# Prompt
Print the data below exactly, but only the lines from the one containing "Sebze Yemekleri (125, 2286)" down to the one containing "Yazarlar (320, 533)", inclusive.

# Supplied information
○ ○ ○ ○

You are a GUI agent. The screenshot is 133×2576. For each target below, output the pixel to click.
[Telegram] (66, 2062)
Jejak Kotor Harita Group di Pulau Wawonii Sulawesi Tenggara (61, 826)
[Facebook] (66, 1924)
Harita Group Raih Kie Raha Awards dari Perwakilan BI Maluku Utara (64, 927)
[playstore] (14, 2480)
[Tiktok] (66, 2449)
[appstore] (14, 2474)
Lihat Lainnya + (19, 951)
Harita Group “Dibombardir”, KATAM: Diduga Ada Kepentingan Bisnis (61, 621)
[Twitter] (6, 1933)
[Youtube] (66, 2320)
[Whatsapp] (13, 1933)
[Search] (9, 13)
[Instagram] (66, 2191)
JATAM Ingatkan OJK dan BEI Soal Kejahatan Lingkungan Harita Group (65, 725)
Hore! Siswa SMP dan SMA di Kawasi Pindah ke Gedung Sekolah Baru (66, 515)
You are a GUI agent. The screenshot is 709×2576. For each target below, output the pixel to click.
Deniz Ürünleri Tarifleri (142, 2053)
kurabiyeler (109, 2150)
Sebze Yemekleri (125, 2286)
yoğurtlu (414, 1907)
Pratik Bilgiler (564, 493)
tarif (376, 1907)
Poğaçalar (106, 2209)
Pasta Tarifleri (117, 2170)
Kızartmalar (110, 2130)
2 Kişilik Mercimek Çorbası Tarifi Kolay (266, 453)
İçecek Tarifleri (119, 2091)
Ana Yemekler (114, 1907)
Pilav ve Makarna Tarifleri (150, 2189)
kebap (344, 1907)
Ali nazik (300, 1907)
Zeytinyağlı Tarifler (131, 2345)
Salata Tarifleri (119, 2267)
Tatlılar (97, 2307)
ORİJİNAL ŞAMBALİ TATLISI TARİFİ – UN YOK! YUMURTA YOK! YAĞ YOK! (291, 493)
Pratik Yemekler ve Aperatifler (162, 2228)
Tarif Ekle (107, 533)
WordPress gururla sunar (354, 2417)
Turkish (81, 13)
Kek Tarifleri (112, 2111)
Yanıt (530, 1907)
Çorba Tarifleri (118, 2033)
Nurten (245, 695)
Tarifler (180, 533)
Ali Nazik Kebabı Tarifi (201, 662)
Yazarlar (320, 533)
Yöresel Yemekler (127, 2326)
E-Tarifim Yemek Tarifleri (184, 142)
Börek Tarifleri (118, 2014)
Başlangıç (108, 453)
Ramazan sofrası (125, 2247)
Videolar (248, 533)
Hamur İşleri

○ ○ ○ ○

# Task response
Sebze Yemekleri (125, 2286)
yoğurtlu (414, 1907)
Pratik Bilgiler (564, 493)
tarif (376, 1907)
Poğaçalar (106, 2209)
Pasta Tarifleri (117, 2170)
Kızartmalar (110, 2130)
2 Kişilik Mercimek Çorbası Tarifi Kolay (266, 453)
İçecek Tarifleri (119, 2091)
Ana Yemekler (114, 1907)
Pilav ve Makarna Tarifleri (150, 2189)
kebap (344, 1907)
Ali nazik (300, 1907)
Zeytinyağlı Tarifler (131, 2345)
Salata Tarifleri (119, 2267)
Tatlılar (97, 2307)
ORİJİNAL ŞAMBALİ TATLISI TARİFİ – UN YOK! YUMURTA YOK! YAĞ YOK! (291, 493)
Pratik Yemekler ve Aperatifler (162, 2228)
Tarif Ekle (107, 533)
WordPress gururla sunar (354, 2417)
Turkish (81, 13)
Kek Tarifleri (112, 2111)
Yanıt (530, 1907)
Çorba Tarifleri (118, 2033)
Nurten (245, 695)
Tarifler (180, 533)
Ali Nazik Kebabı Tarifi (201, 662)
Yazarlar (320, 533)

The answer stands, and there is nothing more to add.